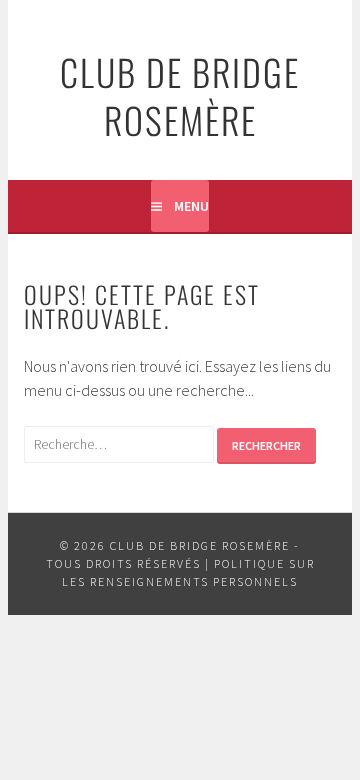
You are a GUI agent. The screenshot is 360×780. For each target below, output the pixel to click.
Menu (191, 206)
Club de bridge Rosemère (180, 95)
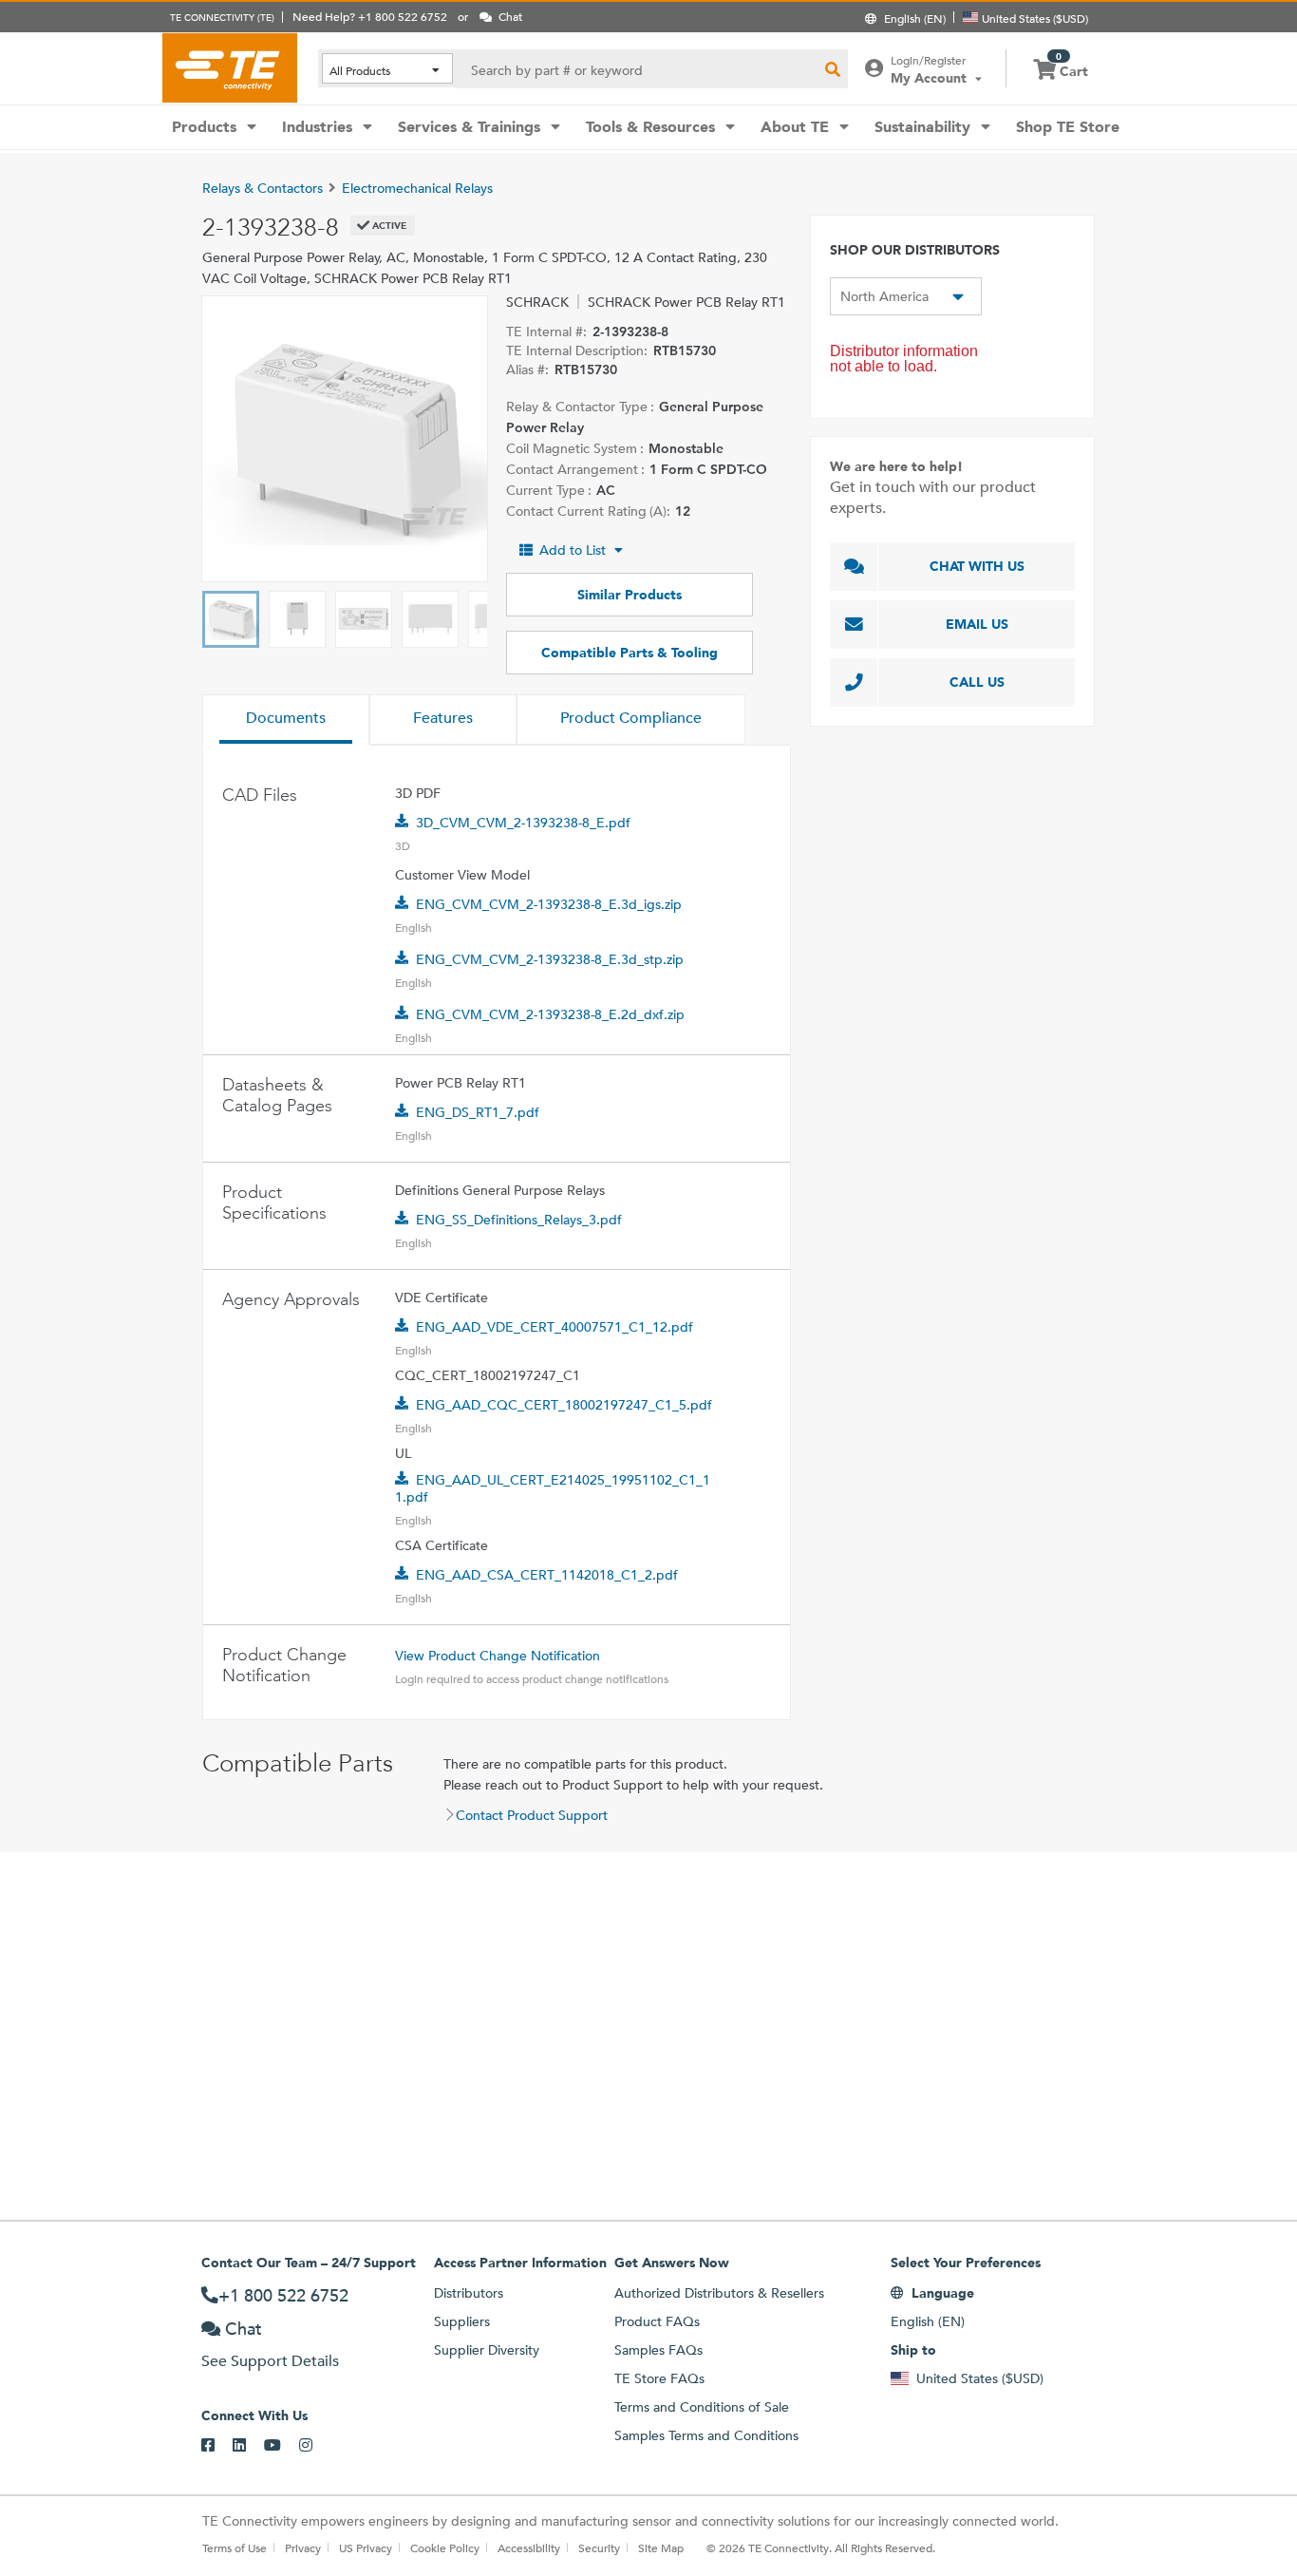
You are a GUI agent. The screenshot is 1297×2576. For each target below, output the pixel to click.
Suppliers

##############################

* **Problem details**:
The lines you need are those containing "each"; find them in the records and copy them.

* **Answer to this exercise**:
You are a GUI agent. The screenshot is 360×780. For each target below, output the pixel to click.
You are a GUI agent. The screenshot is 1297×2576. For each target below, output the pixel to click.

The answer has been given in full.